◆ **Trecho para leitura**
-- -- --

YOGA, SEXO E A REALIZAÇÃO DIVINA
- Marcelo Augusti
- 4 de dez. de 2024
- 7 min de leitura

Não existe oposição entre você e a realidade. Você é parte dela, então, não entre em conflito e nem se oponha à natureza. Use a natureza para ir além da natureza: seu corpo, seus instintos, seus desejos. Não crie uma lacuna entre o mundo e o nirvana. Aceite a natureza como ela é, permita-se dela desfrutar. Mas esteja sempre consciente, mova-se na natureza com plena consciência. E quando isso acontece, você transcende o desejo, você está nele e ainda assim não está nele. Você passa por ele, mas não permanece nele (Osho).
Yoga é a união de algo, aparentemente oposto: Terra/Céu, Humano/Divino, Macho/Fêmea, Matéria/Espírito, Dia/Noite, etc. Sim, aparentemente oposto, pois, em verdade, nada está separado, a não ser na aparência.
Se Terra/Céu, Humano/Divino, Macho/Fêmea, Matéria/Espírito, Dia/Noite, etc., fossem, de fato, de naturezas distintas, separadas, nada poderia uni-los. Quando se diz que yoga é “unir”, isso significa dissolver os obstáculos à compreensão correta de que Realidade é Unidade.
Unidade significa que algo não é separado, e não pode ser dividido. A separação e a divisão são ilusões de uma realidade aparente. A Unidade é o Real, a verdade que subjaz ao mundo fenomênico.
Unidade é harmonia. Perceber a Unidade na diversidade, é viver em harmonia com todos os seres. E a expressão máxima da harmonia é o amor. E a plena manifestação do amor, entre os seres humanos, é o sexo.
No yoga, a realização do amor pode ser alcançada por duas vias: a da renúncia e a da entrega. A renúncia é a supressão de todos os desejos, uma luta contra a natureza, uma completa liberação do mundo para o encontro com o Divino. A entrega é uma aceitação, um não se opor à natureza, e que se faz por inteiro, onde se busca o encontro privilegiado com o Divino.

-- -- --

◆ **Dados disponíveis**

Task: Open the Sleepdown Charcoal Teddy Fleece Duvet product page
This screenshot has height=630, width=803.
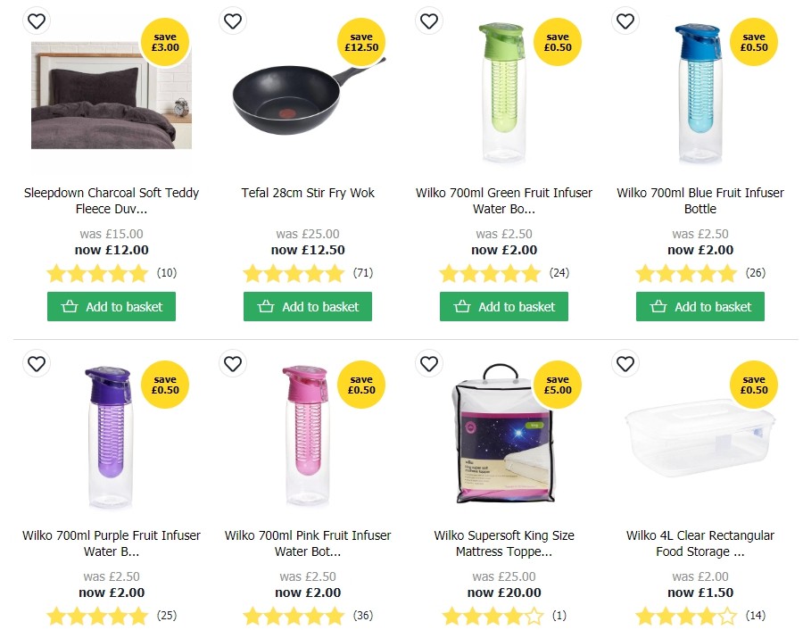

-- -- --

◆ **O que fazer**
Escreva a continuação do texto sobre yoga, sexo e realização divina, começando logo depois da última frase apresentada.

◆ **Resultado da tarefa**
Portanto, a realização do amor pelo yoga, tanto pode ocorrer pela renúncia ao sexo, quanto pode acontecer pela entrega à experiência do sexo. Porém, o sexo é uma questão complexa, mesmo nos dias atuais, onde, por maior que seja a liberdade sexual e por mais direitos que foram conquistados para expressar e exercer a sexualidade, o sexo ainda não é aceito como algo natural, mas sim, um tabu.
Tabu é a proibição de uma prática que pode se referir a qualquer coisa. O tabu é uma violação moral de uma regra social que fere os costumes coletivos, geralmente imposta por uma autoridade religiosa e enraizado na cultura.
Quando se diz que algo é um tabu, há dois significados: que algo é perigoso ou impuro, ou que é sagrado e, portanto, proibido o seu contato ou prática. Violar um tabu é “quebrar a regra" do jogo coletivo; é avançar por sobre uma advertência, seja por meio de ação, palavra ou comportamento.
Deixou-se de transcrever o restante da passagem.